[EXCERPTED PASSAGE Boundary: Start]

Wednesday, March 4, 2015

Comanche Station Review


Dir. Budd Boetticher
Starring: Randolph Scott, Claude Akins, Nancy Brooks

A man named Cody (Scott) makes a trade with some Comanche’s to free a woman being held prisoner. Soon after he is joined by a band of outlaws that are more interested in the woman due to the $5000 reward offered by her husband.


This is the final film of the Ranown Cycle, a series of seven films were produced by a company founded by Randolph Scott and producer Harry Joe Brown, beginning with the film Seven Men from Now (1956), and ending with this film, Comanche Station in 1960, and directed by Budd Boetticher. It has a more grown up feel than other westerns of its time, in terms of tone and violence. One of the most interesting things about the Ranown films where how they treated the villains of their films. In this film Claude Akins plays the bad guy Ben Lane (Akins). He makes his intention to kill Cody and Nancy clear early on, and through his conversations with Cody we tend to grow to like the character. The two men have a history together, but due to the Indian threat in the area they are forced to work together to travel through safely. All of the Ranown films present characters with clear, reasonable motivations, and even though you don’t agree with them, you can at least understand why they are doing what they are doing. This is also the most typical in terms of what other westerns of this era were like. The thing that sets this film apart are how it treats the villains, and its great cinematography. The film is made up of beautiful shots of the west and the characters, arranging them in the frames with geometric precision in a way that helps to tell the story and inform about the characters. While the film is a short 75 minutes, it tells the story in an exact and precise way that is a perfect example of a master craftsman’s work.

[EXCERPTED PASSAGE Boundary: End]
[GIVEN RECORDS Boundary: Start]

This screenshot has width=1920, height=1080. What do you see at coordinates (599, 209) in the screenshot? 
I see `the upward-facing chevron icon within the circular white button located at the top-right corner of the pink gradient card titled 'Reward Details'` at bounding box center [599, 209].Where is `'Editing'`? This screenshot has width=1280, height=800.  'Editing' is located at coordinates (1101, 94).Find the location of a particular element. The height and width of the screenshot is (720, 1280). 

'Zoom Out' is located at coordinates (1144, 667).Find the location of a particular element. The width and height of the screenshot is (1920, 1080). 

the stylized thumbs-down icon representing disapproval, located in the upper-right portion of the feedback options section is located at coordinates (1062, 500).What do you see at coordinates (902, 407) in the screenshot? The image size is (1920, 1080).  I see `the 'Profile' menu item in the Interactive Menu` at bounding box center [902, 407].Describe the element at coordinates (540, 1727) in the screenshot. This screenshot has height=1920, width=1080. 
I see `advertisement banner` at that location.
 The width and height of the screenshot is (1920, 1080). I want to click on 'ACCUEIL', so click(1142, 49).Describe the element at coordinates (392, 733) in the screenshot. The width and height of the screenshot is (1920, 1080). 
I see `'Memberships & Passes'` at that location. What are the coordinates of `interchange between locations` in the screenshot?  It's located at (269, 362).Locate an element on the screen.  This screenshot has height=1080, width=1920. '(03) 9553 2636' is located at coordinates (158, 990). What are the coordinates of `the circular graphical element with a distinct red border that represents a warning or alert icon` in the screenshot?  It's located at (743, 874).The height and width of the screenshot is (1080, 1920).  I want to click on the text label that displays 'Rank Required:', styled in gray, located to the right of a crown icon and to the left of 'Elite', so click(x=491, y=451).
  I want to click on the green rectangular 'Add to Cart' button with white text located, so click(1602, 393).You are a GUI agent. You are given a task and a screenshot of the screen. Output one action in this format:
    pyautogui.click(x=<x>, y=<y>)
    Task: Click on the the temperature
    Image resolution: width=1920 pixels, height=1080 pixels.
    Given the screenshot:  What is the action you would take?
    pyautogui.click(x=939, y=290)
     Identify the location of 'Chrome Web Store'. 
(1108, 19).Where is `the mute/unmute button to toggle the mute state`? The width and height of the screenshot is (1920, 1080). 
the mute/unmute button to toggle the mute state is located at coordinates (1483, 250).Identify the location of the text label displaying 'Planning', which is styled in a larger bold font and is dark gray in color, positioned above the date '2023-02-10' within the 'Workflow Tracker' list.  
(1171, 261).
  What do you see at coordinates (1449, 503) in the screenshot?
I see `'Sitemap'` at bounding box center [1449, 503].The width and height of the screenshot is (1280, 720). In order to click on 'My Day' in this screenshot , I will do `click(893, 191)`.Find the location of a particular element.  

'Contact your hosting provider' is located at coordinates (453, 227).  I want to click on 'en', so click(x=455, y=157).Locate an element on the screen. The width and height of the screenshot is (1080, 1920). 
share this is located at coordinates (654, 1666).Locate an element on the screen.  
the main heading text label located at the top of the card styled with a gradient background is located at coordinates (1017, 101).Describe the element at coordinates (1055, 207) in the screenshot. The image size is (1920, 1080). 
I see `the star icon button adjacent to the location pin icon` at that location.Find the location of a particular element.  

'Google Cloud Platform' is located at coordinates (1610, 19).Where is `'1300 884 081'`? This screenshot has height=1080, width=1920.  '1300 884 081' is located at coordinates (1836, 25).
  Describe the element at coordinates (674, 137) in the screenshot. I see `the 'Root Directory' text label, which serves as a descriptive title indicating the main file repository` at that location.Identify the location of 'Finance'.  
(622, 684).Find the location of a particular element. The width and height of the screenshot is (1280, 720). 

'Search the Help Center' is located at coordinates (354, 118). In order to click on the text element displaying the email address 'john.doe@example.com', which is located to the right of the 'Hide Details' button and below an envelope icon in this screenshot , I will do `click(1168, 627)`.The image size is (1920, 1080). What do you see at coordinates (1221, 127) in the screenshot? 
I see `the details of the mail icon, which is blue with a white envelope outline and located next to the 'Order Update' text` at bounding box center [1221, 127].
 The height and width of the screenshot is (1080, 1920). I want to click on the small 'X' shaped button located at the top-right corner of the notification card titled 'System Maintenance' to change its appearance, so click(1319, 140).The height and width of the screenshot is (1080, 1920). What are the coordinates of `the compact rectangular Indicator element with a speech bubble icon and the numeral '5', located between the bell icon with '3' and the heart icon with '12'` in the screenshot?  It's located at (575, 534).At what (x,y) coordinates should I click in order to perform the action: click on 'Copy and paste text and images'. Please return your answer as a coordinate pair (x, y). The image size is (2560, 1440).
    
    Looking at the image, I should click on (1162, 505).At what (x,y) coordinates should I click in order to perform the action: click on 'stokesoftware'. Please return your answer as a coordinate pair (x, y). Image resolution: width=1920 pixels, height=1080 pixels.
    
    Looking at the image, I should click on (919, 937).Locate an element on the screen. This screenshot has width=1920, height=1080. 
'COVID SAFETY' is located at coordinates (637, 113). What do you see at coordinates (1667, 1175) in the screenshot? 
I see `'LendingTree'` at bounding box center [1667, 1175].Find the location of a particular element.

[GIVEN RECORDS Boundary: End]

** ACTION ITEM A **
Reproduce the part of the Comanche Station review from "Wednesday, March 4, 2015" to "by her husband.".
** ACTION ITEM B **
In the Comanche Station review, condense the paragraph beginning "A man named Cody" into one sentence that keeps its main facts.
** ACTION ITEM C **
According to the Comanche Station review, which film began the Ranown Cycle?

** EXERCISE OUTPUT A **
Wednesday, March 4, 2015

Comanche Station Review


Dir. Budd Boetticher
Starring: Randolph Scott, Claude Akins, Nancy Brooks

A man named Cody (Scott) makes a trade with some Comanche’s to free a woman being held prisoner. Soon after he is joined by a band of outlaws that are more interested in the woman due to the $5000 reward offered by her husband.

** EXERCISE OUTPUT B **
Cody (Scott) trades with some Comanches to free a woman held prisoner, and soon a band of outlaws joins him, more interested in the woman because of the $5000 reward her husband has offered.

** EXERCISE OUTPUT C **
Seven Men from Now (1956).